The history of the Russian Revolution, including the assassination of Emperor Nicholas II and his wife and children, has been so thoroughly researched that spoilers are not really possible. But what Bryn Turnbull does in The Last Grand Duchess is to focus in on the Romanovs as a family—their strengths and weaknesses, their conflicts and desires, and above all their deep and lasting devotion to one another even as events spin out of their control. Although elements of the story are fictional, as one would expect, Turnbull hews pretty close to the facts, and in doing so she both raises questions—suppose the daughters had married foreign princes before the revolution?—and offers explanations of otherwise troubling points in their history (why the emperor and empress did not send their children out of the country when that was still possible, for example).

Above all, she individualizes the five younger members of the family, who have at times been caricatured as the sick princeling Alexei and an undifferentiated OTMA, comprising the four daughters. She also manages to produce a balanced and convincing portrayal of Rasputin. So although you probably know how the story ends, read the novel anyway. And as we work our way through another episode of imperial overreach, you may even find it eerily prescient.

As usual, the rest of this post comes from the New Books Network.
 

Interest in the events leading up to the Russian Revolution of 1917 has only increased since the centenary of the Romanovs’ assassination in 1918. Bryn Turnbull tackles this familiar story from the perspective of Emperor Nicholas’s eldest daughter, Grand Duchess Olga Nikolaevna (1895–1918).

The novel opens with a prediction, made on the day of Olga’s birth, that the infant grand duchess would “not live to see thirty.” From there it moves to 1907, when the young heir to the throne, Tsarevich Alexei, is on the brink of death due to uncontrolled bleeding, the result of his hereditary hemophilia. Enter Grigori Rasputin, who enacts a miracle cure, saving the boy’s life and earning himself the undying gratitude of the desperate empress.

With this central conflict established—including the secrecy maintained around the nature of Alexei’s illness for as long as he remained heir to the throne—we shift forward in time to Nicholas II’s abdication in March 1917. The two stories of the revolution and the years that preceded it intertwine, with accounts of Olga at parties or nursing during World War I interspersed between chapters detailing the increasing confinement of the family after the revolution, from the Alexander Palace in Petrograd to a house in Siberia, then their transfer to the mansion in Ekaterinburg where the assassination took place.

Olga makes a compelling narrator, old enough to see what’s going on and have opinions about it but young enough to enjoy life, whether that means flirting at her coming-out party, chatting with a handsome wounded army officer, or riding a sled down Snow Mountain, a structure built by her and her siblings at the interim house in Tobol’sk. She is intensely family-focused, devoted to Russia, and charmingly naive due to her sheltered upbringing. Indeed, if one thing comes through in this richly described and thoughtful novel, it is the love of Nicholas II, his wife, and his children for one another—even if their insistence on staying together dooms them all.

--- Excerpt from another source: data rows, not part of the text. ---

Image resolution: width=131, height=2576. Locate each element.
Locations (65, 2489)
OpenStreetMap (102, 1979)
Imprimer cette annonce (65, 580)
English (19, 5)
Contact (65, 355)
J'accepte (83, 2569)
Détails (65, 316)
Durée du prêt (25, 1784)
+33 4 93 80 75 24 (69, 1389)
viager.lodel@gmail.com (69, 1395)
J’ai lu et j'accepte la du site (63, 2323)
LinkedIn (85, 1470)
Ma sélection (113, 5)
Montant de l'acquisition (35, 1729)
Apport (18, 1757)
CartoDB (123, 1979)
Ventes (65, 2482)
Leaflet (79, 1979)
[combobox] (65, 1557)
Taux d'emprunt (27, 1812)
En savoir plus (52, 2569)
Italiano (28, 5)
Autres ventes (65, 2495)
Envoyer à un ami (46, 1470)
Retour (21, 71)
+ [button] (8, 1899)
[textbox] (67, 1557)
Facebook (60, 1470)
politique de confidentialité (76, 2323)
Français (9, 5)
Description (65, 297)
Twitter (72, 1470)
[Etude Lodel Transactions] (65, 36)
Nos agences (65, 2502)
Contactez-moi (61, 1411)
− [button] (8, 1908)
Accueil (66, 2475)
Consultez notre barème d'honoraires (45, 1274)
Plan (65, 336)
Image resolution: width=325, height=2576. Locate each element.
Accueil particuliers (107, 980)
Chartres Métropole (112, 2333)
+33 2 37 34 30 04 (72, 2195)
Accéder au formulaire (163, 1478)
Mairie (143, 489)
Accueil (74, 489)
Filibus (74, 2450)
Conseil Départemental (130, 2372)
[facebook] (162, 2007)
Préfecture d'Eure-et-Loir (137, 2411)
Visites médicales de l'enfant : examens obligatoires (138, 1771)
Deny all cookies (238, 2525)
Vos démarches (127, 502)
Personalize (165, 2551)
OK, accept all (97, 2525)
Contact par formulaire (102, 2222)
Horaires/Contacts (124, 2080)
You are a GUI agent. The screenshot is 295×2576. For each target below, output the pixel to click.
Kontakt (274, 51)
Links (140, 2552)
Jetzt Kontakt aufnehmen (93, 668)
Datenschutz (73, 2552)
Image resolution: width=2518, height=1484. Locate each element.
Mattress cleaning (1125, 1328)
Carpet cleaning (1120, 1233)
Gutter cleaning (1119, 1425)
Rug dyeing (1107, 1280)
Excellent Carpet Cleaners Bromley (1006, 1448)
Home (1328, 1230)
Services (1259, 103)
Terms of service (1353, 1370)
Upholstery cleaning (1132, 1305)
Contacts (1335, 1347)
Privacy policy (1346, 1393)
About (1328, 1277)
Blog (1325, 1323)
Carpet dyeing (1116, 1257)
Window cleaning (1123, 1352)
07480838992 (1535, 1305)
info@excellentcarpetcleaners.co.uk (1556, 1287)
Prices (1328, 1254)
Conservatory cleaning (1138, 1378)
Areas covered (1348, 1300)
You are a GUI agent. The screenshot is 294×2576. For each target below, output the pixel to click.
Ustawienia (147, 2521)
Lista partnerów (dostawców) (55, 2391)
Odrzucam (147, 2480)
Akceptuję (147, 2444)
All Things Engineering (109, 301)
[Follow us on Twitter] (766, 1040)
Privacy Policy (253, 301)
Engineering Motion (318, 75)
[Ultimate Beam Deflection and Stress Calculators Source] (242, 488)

Many factors, of course, lay behind the Russian Revolution, and The Last Grand Duchess hints at poverty, disillusionment, the massive casualties of the Great War, and Bolshevik determination as well as Nicholas’s limitations as a ruler, Alexandra’s shortcomings, Rasputin’s ambition, and the “ministerial leapfrog” to which those failings gave rise. But the strength of fiction lies in its ability to draw us into the minds and hearts of a small group of people, and in this case, that group is Olga and her immediate family. It’s a journey well worth taking.